I often hear people use “hospice care” and “palliative care” interchangeably, but there are some important distinctions between these terms. “Hospice care” is a very specific term to describe a package of services most popularly defined by Medicare’s hospice benefit. Hospice care is a type of palliative care that is provided anywhere in the home or community where a patient resides. A hospice care team usually includes a doctor and nurses, social workers, spiritual advisors, nursing assistants, and trained volunteers. This team provides a range of services including basic medical care with a focus on pain and symptom control, medical supplies and equipment, counseling and social support to help you and your family with psychological, emotional, and spiritual issues. In order to be financially eligible for hospice care, the patient must agree to discontinue curative treatment, and a doctor signs a form to indicate that the patient’s life expectancy is six months or less. Usually this form requires signatures by the patient’s primary care provider as well as the medical director or physician member of a hospice team.

Palliative care is a broader approach to care that is appropriate at any stage of a serious illness, whether that illness is potentially curable, chronic or life-threatening. Palliative care is appropriate for a much broader group of patients than hospice and, unlike hospice, may be provided in conjunction with curative or life-prolonging treatment. The following is an example of what a palliative care scenario might look like from a Modern Healthcare article entitled "Hospitals Add Palliative Teams at Rapid Rate".
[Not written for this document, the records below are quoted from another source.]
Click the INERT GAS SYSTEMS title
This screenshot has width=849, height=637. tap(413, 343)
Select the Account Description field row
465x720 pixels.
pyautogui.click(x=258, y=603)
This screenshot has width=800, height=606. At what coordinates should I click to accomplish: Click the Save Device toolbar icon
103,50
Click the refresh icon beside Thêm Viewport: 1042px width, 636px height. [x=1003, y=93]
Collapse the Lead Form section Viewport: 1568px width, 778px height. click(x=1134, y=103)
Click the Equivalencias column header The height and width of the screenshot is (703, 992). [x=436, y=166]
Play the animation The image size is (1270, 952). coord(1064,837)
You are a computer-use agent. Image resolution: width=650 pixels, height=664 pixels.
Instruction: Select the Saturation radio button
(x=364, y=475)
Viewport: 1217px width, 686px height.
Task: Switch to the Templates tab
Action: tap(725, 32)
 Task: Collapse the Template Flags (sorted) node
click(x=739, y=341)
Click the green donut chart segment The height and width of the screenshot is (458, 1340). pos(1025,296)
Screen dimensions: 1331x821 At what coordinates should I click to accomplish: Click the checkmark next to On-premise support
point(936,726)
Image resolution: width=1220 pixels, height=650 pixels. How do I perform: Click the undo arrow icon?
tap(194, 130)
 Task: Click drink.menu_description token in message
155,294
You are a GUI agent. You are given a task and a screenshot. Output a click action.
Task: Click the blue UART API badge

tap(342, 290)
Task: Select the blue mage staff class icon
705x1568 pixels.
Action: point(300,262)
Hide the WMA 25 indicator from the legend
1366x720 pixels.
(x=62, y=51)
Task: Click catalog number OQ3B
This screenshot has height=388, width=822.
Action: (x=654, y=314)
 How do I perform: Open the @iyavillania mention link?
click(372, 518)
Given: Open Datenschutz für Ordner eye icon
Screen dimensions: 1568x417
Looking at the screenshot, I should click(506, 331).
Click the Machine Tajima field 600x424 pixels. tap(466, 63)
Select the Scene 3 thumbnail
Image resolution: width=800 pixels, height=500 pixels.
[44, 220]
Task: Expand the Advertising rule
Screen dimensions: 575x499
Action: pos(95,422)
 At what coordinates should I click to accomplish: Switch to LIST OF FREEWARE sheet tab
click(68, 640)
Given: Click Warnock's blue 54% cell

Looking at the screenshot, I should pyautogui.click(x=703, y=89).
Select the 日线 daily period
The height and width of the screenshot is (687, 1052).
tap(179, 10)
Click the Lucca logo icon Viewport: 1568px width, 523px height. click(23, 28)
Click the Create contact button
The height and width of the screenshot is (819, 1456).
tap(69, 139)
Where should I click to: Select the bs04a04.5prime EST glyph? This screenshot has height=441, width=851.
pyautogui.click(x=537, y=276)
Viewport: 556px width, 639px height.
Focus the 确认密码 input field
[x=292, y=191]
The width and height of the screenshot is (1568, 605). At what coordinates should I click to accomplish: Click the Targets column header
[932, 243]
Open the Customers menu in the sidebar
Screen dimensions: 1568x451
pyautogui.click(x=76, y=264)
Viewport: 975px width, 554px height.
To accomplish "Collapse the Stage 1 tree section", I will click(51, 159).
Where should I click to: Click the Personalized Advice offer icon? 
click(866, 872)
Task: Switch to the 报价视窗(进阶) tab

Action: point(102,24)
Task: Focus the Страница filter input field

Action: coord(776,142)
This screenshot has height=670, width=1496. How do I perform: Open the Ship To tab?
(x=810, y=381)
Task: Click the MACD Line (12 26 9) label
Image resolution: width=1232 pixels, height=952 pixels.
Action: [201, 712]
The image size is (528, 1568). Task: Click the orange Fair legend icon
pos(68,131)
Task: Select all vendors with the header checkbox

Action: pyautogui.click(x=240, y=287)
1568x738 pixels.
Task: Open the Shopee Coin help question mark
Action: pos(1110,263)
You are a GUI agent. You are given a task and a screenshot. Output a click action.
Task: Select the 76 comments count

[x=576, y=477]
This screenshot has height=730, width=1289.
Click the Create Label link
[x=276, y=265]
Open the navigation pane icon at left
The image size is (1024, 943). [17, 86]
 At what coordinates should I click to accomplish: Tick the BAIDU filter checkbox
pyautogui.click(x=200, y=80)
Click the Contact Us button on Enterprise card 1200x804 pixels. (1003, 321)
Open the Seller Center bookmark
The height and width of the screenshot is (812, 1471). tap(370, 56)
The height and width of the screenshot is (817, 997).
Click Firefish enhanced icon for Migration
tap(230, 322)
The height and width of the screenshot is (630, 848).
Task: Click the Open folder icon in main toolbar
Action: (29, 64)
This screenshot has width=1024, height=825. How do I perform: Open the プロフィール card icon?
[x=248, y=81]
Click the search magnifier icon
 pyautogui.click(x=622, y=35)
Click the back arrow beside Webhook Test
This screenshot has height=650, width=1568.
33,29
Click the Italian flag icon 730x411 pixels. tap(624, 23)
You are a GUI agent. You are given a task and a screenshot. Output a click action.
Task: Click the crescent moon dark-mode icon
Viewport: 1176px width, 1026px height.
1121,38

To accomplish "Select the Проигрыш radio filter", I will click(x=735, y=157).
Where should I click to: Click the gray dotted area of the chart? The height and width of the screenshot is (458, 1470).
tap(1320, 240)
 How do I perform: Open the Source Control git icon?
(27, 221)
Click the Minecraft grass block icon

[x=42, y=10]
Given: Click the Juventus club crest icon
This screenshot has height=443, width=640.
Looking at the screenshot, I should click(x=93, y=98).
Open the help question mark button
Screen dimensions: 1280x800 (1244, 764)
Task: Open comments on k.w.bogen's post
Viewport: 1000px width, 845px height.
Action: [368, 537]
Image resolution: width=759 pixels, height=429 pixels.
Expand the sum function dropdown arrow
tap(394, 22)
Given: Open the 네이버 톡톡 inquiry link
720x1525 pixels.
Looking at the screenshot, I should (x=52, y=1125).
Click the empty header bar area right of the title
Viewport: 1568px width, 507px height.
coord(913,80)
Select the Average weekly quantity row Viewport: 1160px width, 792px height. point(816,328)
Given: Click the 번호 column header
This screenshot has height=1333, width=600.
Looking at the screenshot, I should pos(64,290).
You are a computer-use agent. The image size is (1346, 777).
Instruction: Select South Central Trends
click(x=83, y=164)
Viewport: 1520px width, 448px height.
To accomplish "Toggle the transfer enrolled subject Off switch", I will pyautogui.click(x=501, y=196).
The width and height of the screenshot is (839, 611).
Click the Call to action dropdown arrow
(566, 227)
“A patient is diagnosed with lung cancer, and a palliative care team's assistance is enlisted from the start, working alongside oncologists and other specialists. The palliative team may include doctors and nurses as well as a social worker and chaplain. Together, they coordinate care among the many medical professionals, have long consults with the patients and their families to answer questions, and may preventively prescribe medications for likely side effects of treatment, from pain to constipation to nausea.

The palliative team has a clear vision of the patients' goals and personal philosophies and, depending on these factors, might help steer them away from treatments that are determined to be more painful than they're worth. Though palliative doctors share some similarities with hospice doctors in this regard, their goal is still to cure, and their patients are not considered to be at the end of their lives, they are simply facing a serious illness.”

Another important distinction between hospice care and palliative care is that although palliative care is provided in several hospitals and communities across the United States, there is no reimbursement model for palliative care outside the specific hospice benefit. This creates a major barrier for patients who would greatly benefit from palliative care from gaining access to these services. Many hospitals here in Colorado have established palliative care programs despite the lack of reimbursement because of the growing body of evidence that palliative care services have a tremendous impact on the quality of care for the patients as well as the cost savings of this type of intervention. We’ll talk more specifically about palliative care’s impact on health care quality, patient satisfaction, and cost efficiency is the coming months.